The Kutay lab and collaborators investigated the disassembly of Nuclear Pore Complexes (NPCs) during mitosis, specifically what happens to the nuclear and cytoplasmic rings of the NPCs, which are built of Y-complexes. While most of the Y-complexes become soluble upon NPC disassembly, a fraction of them is bound to the mitotic ER network, where they form foci instead of ring like structures as super-resolution microscopy revealed. Their findings have been published in the article "Super-resolution microscopy reveals focal organization of ER-associated Y-complexes in mitosis" in EMBO Reports.

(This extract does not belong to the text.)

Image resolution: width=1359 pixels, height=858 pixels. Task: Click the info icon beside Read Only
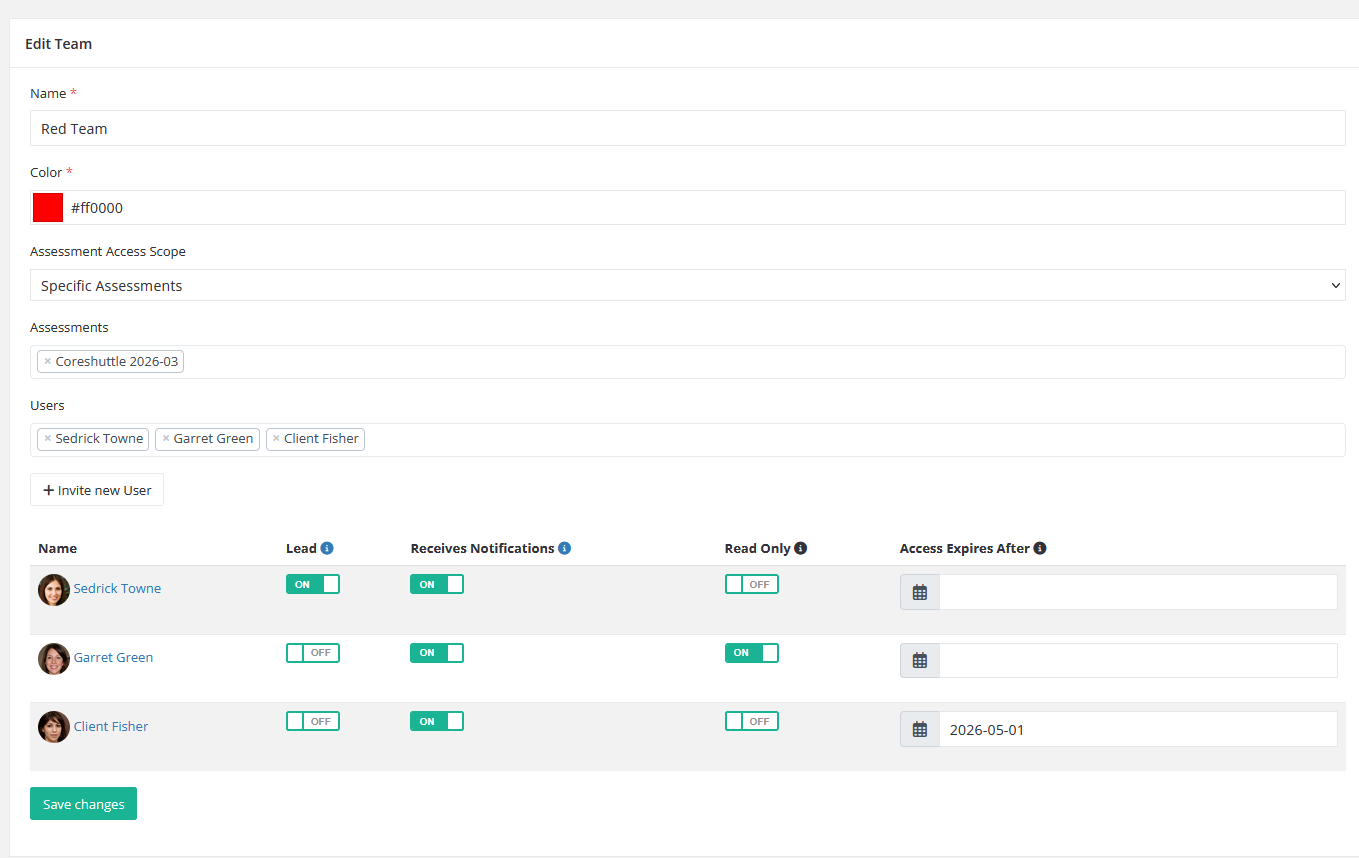800,547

The outer NPC scaffold is built by rings of Y-complexes. Whereas the bulk of Y-complexes is solubilized during mitosis, a fraction of Y-complexes is found in association with the mitotic ER network where they are organized in form of small focal assemblies that lack features of NPC rings.
- Y-complex Nups display distinct dissociation kinetics during NPC disassembly in vitro.

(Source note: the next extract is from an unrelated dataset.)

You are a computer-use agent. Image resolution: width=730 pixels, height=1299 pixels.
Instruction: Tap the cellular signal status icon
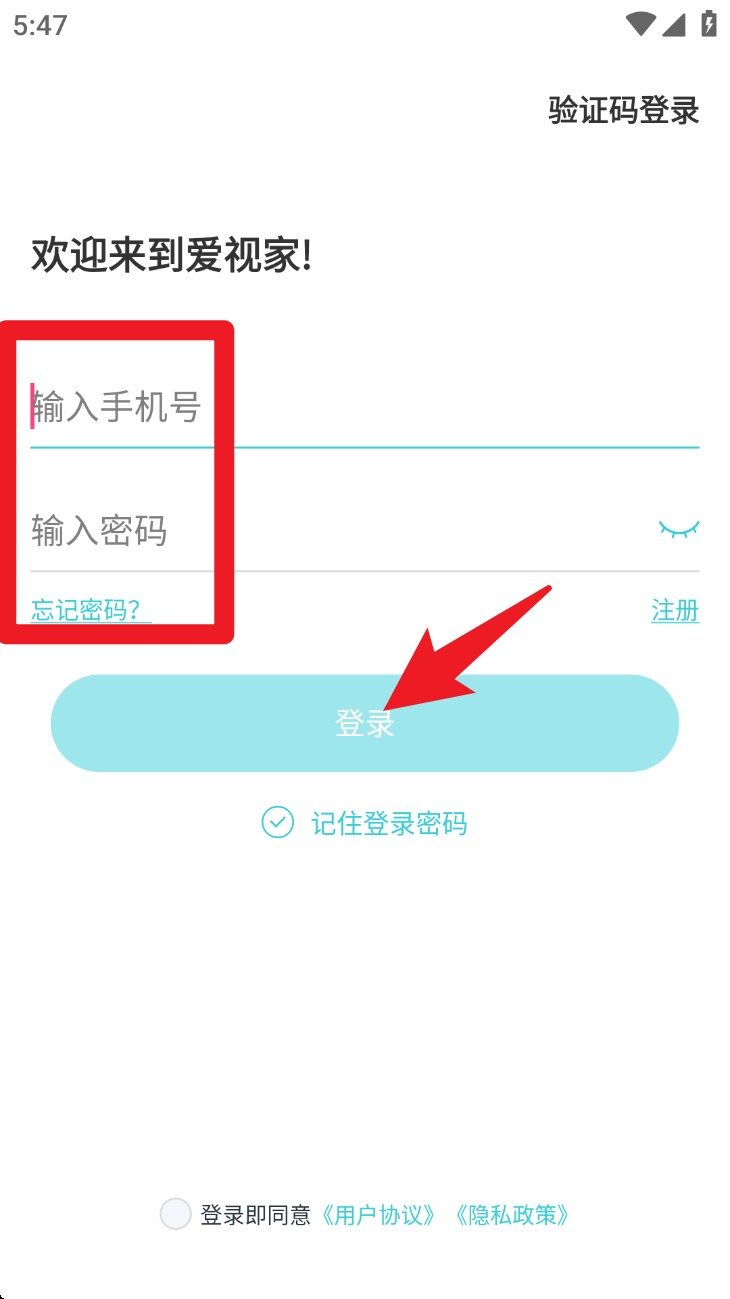[x=673, y=24]
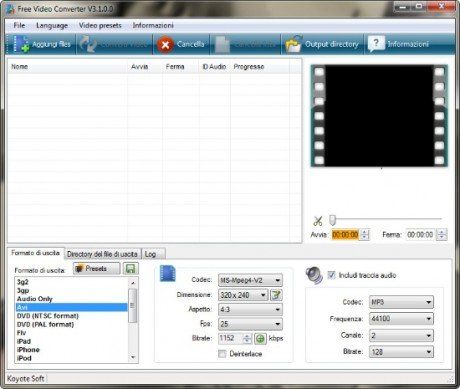
Task: Click the Avvia start time field
Action: tap(345, 235)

- 10–20% of Y-complexes associate with the mitotic ER network.
- dSTORM microscopy reveals that ER-associated Y-complexes form small foci instead of ring-shaped structures suited for templated NPC reassembly.

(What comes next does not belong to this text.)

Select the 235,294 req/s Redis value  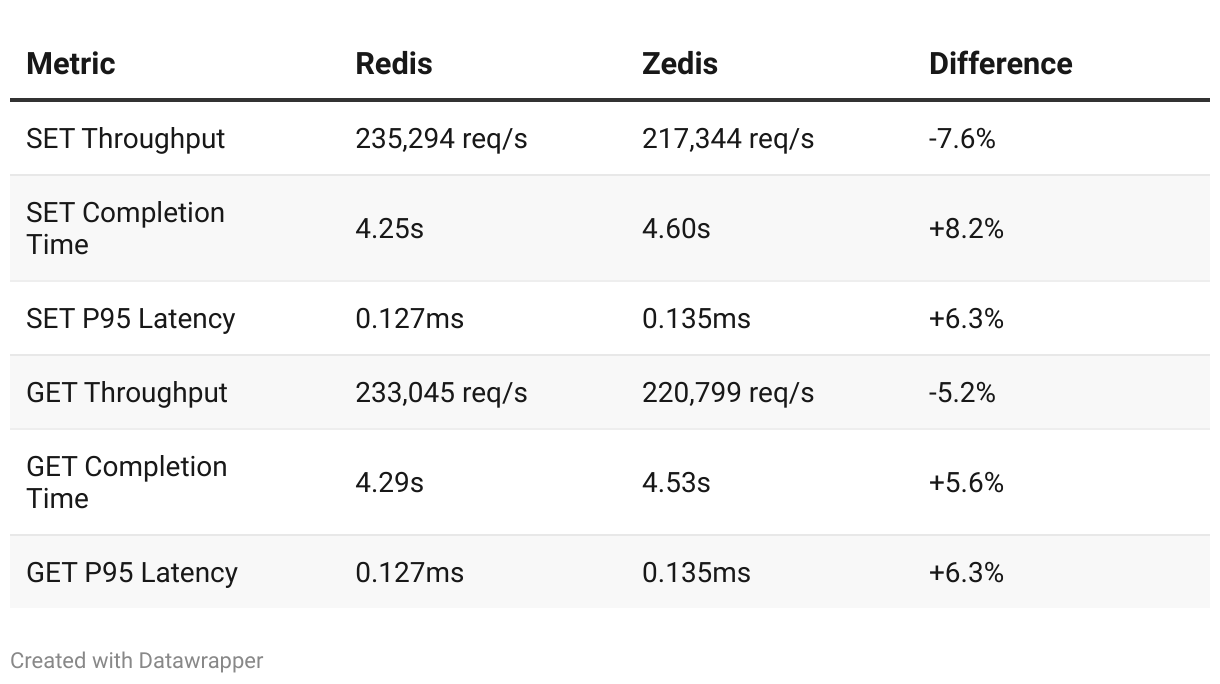point(441,139)
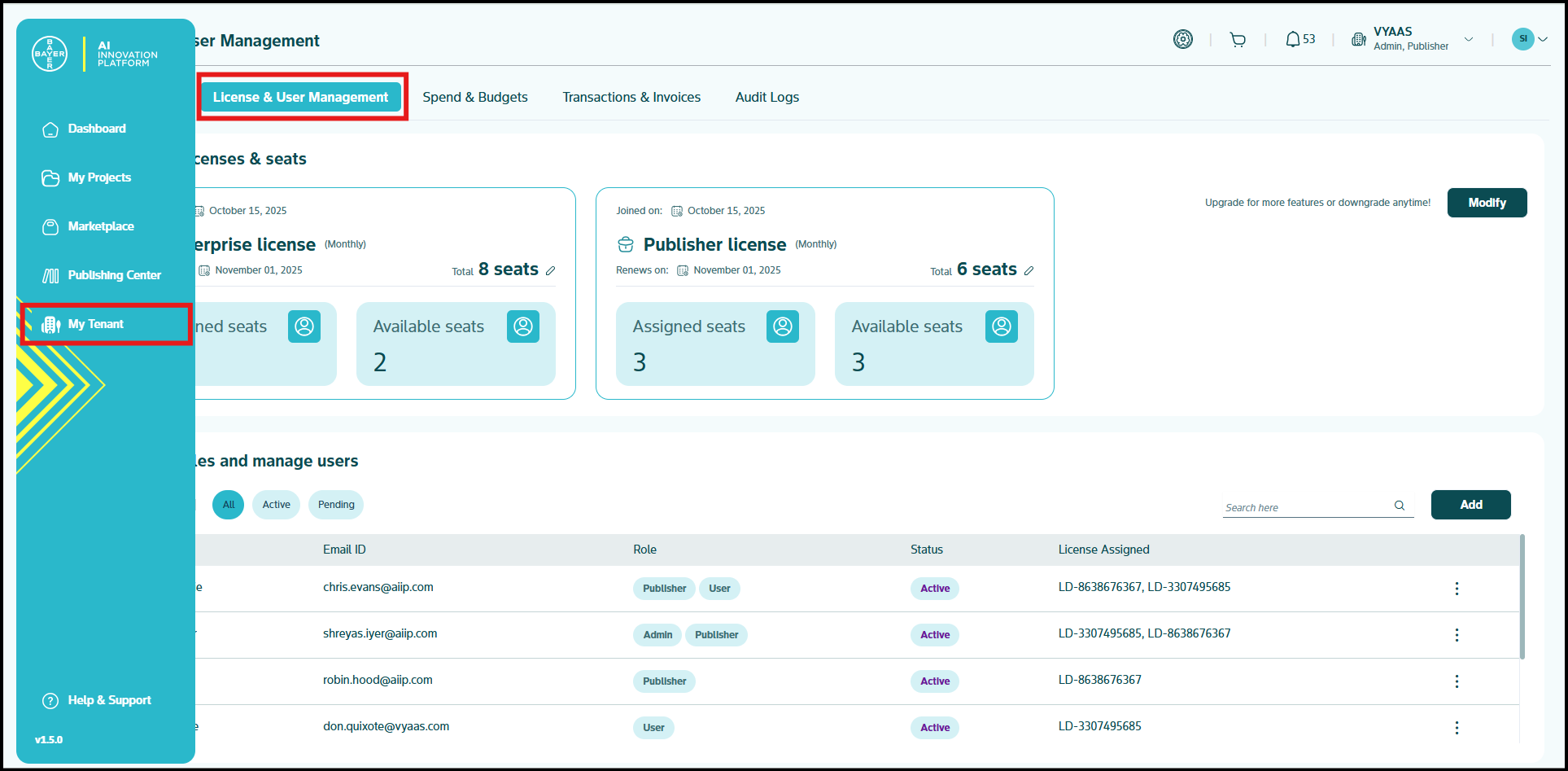
Task: Focus the Search here input field
Action: (x=1306, y=507)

During mitotic entry of vertebrate cells, nuclear pore complexes (NPCs) are rapidly disintegrated. NPC disassembly is initiated by hyperphosphorylation of linker nucleoporins (Nups), which leads to the dissociation of FG repeat Nups and relaxation of the nuclear permeability barrier. However, less is known about disintegration of the huge nuclear and cytoplasmic rings, which are formed by annular assemblies of Y-complexes that are dissociated from NPCs as intact units. Surprisingly, we observe that Y-complex Nups display slower dissociation kinetics compared with other Nups during in vitro NPC disassembly, indicating a mechanistic difference in the disintegration of Y-based rings. Intriguingly, biochemical experiments reveal that a fraction of Y-complexes remains associated with mitotic ER membranes, supporting recent microscopic observations. Visualization of mitotic Y-complexes by super-resolution microscopy demonstrates that they form two classes of higher order assemblies: large clusters at kinetochores and small, focal ER-associated assemblies. These, however, lack features qualifying them as persisting ring-shaped subassemblies previously proposed to serve as structural templates for NPC reassembly during mitotic exit, which helps to refine current models of nuclear reassembly.